И Жуанвиль ушел, а по дороге в свои покои вспомнил, что в этом сне — в действительном сне, который приснился им с Людовиком в ту ночь один на двоих, — у человека в зеленом, надевшем на короля сорочку из красной саржи, на запястьях были черные пятна, напоминающие одновременно и пятна копоти, и следы от распятия.

Глава шестнадцатая

Шампань, 1270 год

Летним погожим днем на винодельне, что в угодьях сенешаля Шампани, четверо рослых, сильных, упругих девушек топтали в бадье виноград. Все они были ладные, красивые здоровой крестьянскою красотой, свежие и спелые, как те ягоды, что они мяли ногами. Девушки задирали юбки до самых колен своими красными, натруженными руками, одна из них пела, а трое других отплясывали в ягодной жиже, расползавшейся под их жесткими пятками, загрубевшими от каждодневного ношения сабо, — так и мелькали крепкие ляжки, побуревшие от виноградного сока. Жан Жуанвиль стоял в тридцати шагах от них, прислонившись к дереву, и глядел.

А в тридцати шагах от Жана Жуанвиля стояла Мари Жуанвиль и глядела на своего мужа.

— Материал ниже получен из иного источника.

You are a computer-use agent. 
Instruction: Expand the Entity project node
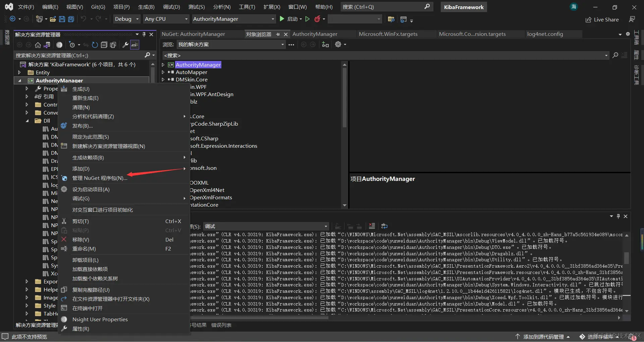pos(19,72)
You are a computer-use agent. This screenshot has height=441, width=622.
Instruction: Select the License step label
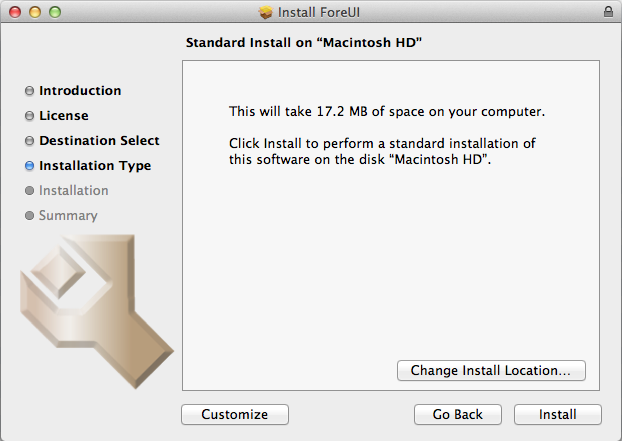pos(64,116)
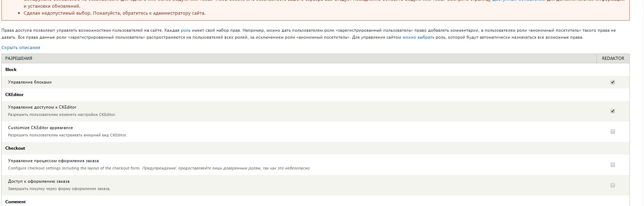Select the CKEditor section heading

coord(14,95)
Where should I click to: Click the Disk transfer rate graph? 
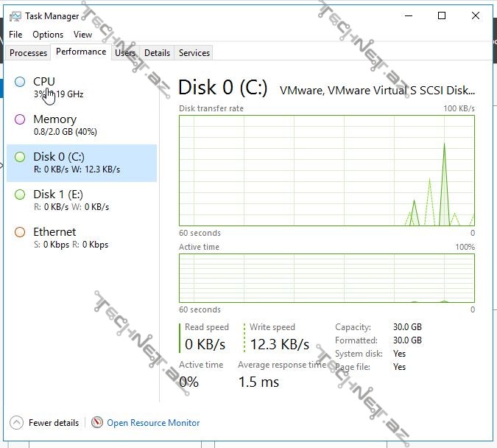coord(326,170)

Должно ли жене благородного рыцаря ревновать своего супруга? О, этот вопрос Мари Жуанвиль тысячу раз задавала себе, Господу Богу и своему исповеднику. Ибо ревность была вторым именем и первой натурой Мари Жуанвиль. Ревность поселилась в ее сердце еще прежде, чем любовь: едва узнав своего будущего супруга, выбранного ей отцом, она взревновала его, и ревностью полюбила. «Дурно ли это?» — спрашивала она на исповеди перед венчанием, и святой отец, крестивший ее когда-то, ответил: «Очень дурно, дитя мое. Ревность похвальна тогда лишь, когда она проявляет себя в служении. А если в зависти — то очень, очень дурна». Мари Жуанвиль постаралась запомнить это, и всякий раз, когда сердце ее наполнялось знакомой, привычной, неудержимой яростью, она убегала к себе, запиралась, била себя по рукам и твердила: «Дурно, дурно! Ты злая, злая, Мари». Так она провела двадцать пять лет, уверенная в своей дурноте и злобе, и ни разу, ни полсловечком не обмолвилась об этом своему мужу.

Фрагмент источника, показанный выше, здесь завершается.